The air molecules in the room you're in can't all gather in one corner because that's not possible, it's forbidden by conservation rules.
But they won't gather in two opposite corners only because that's so tremendously unlikely, it would be allowed by conservation but statistically it's ludicrous.
The same is true at the opposite end of the spectrum. Almost all real numbers are normal (in all bases) but the nature of "Almost all" in mathematics is different in an important way from "All" and I want people to grasp this difference when I'm discussing properties of numbers. It definitely is not true that all real numbers are normal, you probably rarely think about any normal numbers at all.
> I'm saying that for a layman explanation, it's reasonable to say that hash outputs are unique. [...] theoretically there are collisions but you won't encounter them
You could have said exactly the same thing about MD5 right up until you couldn't. Then you could have said "oh yeah well MD5 is broken, but it's safe to assume you'll never find one for SHA-1", right up until we did. So if you say "oh yeah well SHA-1 is broken, but it's safe to assume you'll never find one for SHA-256", I disagree.
It would be one thing if collisions in hash functions were found by just repeatedly hashing things until you find a collision. If that were the case, then yes, I'd agree with you on those 1-in-2^256 odds, at least for a while. But by and large, that's not what happens. Over time, weaknesses are found in algorithms which allow you shrink the search space, which significantly changes your odds.
Kind of agree w you, but still feel adding a few words by way of a disclaimer about collisions is much better than presenting as plain truth something that merely approaches it.
I see what you mean, but it sounds like the output is unique, and we probably agree that in this field you need to use sentences that cannot be easily misinterpreted.
That video is really, really awesome!
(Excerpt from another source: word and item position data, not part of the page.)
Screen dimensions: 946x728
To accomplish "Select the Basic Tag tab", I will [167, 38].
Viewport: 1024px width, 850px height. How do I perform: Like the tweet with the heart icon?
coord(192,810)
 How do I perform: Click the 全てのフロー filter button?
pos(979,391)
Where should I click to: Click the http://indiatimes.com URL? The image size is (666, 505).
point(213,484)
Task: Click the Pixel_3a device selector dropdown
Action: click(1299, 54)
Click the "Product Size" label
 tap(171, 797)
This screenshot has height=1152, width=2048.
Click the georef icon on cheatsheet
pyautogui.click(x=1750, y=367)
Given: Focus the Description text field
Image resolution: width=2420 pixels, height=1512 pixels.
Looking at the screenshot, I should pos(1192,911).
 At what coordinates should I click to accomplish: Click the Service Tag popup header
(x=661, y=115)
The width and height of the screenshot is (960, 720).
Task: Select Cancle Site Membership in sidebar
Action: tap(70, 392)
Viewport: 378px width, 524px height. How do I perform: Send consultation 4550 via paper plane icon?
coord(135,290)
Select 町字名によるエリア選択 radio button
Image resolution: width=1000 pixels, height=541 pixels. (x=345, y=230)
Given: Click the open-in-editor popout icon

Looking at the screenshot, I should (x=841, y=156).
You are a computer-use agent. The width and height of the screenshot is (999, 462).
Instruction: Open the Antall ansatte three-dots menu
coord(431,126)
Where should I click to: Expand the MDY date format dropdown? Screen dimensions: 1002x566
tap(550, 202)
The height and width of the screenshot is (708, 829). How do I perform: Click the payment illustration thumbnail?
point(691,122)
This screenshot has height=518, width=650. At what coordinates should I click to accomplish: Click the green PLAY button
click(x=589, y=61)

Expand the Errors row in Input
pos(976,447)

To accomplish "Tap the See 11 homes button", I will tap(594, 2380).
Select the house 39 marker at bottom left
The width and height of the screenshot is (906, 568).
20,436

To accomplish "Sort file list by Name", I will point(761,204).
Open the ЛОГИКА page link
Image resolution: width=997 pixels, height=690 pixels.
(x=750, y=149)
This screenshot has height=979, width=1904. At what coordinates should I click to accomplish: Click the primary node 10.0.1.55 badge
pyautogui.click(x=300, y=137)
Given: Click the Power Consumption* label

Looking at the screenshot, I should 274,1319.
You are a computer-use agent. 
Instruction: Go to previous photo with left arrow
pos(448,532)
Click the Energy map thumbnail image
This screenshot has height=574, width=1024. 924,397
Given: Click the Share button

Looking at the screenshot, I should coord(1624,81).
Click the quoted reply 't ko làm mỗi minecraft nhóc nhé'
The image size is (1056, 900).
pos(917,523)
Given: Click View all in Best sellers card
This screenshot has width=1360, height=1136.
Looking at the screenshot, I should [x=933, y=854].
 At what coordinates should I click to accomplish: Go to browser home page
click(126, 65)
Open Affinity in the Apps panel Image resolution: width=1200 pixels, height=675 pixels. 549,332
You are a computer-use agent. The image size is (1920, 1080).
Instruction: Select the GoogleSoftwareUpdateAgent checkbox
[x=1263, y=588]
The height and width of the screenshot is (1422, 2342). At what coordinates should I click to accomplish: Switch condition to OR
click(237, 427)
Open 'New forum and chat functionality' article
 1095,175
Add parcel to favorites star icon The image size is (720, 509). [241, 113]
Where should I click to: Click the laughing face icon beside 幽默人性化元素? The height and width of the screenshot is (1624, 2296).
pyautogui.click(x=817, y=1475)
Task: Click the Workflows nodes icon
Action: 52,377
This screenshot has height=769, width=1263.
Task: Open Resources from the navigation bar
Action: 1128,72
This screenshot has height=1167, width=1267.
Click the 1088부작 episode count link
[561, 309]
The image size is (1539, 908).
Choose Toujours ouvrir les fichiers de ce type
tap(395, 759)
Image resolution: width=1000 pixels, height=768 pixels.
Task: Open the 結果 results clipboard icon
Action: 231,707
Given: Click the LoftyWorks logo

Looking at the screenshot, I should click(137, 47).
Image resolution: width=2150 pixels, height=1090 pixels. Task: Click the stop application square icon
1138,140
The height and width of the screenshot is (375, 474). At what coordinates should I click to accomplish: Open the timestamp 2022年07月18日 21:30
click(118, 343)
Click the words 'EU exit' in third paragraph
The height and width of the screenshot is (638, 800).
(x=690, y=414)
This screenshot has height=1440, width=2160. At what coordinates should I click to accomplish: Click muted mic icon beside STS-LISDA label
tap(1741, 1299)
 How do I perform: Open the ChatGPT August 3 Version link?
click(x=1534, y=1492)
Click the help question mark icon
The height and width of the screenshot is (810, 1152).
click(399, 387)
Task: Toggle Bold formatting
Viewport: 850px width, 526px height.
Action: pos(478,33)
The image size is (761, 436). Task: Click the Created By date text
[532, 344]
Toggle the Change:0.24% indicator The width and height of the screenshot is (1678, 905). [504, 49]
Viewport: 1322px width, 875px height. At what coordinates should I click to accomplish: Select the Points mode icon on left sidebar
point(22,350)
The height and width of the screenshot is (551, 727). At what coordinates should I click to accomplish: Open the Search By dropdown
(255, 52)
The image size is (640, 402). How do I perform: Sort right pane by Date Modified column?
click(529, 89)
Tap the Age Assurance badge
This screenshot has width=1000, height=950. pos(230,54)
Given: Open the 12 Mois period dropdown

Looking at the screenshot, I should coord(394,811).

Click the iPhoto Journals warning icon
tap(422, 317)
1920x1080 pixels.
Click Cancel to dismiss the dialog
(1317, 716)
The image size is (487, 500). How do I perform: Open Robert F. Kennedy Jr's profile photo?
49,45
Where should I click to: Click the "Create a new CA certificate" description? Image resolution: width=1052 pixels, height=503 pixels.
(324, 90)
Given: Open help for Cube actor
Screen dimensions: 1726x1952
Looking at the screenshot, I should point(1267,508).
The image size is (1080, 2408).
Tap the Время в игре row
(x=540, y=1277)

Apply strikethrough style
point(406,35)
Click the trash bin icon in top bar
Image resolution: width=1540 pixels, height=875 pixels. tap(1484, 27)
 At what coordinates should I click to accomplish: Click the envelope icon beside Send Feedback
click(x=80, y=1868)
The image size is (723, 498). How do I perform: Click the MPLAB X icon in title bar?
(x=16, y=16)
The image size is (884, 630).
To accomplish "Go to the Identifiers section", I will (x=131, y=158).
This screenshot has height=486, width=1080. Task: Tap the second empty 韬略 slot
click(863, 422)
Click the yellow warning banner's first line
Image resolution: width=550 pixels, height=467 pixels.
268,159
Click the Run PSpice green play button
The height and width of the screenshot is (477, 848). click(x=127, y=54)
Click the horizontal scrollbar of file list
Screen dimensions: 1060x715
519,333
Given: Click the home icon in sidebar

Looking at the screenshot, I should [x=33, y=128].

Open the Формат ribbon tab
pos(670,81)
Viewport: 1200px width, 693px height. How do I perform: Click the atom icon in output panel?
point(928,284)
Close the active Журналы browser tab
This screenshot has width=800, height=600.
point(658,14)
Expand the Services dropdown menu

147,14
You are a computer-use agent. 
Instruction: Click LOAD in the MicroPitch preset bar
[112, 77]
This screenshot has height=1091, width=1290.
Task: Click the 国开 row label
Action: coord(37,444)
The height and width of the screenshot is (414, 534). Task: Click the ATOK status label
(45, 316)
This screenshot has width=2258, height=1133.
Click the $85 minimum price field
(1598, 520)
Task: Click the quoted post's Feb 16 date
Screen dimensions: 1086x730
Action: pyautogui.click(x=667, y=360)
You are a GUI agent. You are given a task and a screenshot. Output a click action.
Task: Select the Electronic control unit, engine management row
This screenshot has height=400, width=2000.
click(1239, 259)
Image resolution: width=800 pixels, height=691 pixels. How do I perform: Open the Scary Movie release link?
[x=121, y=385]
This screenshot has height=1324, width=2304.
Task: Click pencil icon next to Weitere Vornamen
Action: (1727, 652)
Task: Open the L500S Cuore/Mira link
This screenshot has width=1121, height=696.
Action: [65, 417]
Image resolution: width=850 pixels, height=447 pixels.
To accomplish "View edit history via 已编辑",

And it won't leave you feeling "Japanese" either. (Which is a great people, btw. I'd really like to go there someday, mostly for the food and language and history. And Anime also, I'm forced to admit.)
That's too harsh, and not in the spirit of the site. Right from the beginning, pg made this distinction:
Empty comments can be ok if they're positive. There's nothing wrong with submitting a comment saying just "Thanks." What we especially discourage are comments that are empty and negative—comments that are mere name-calling.
I'm pretty sure I've seen dang or pg say that quick, low-effort comments that express enthusiasm for a comment or post are fine (whereas low-effort, drive-by dismissals are very much not fine). I've tried searching but it's not obvious what search terms would turn up such a comment.
But I hope my recollection about that is right. Yes we want comments to be substantive in general, but we don't want to be surly or even Grinch-like when someone is just expressing excitement and affirmation for someone else's contribution. I'm sure that's not what pg or dang would want here.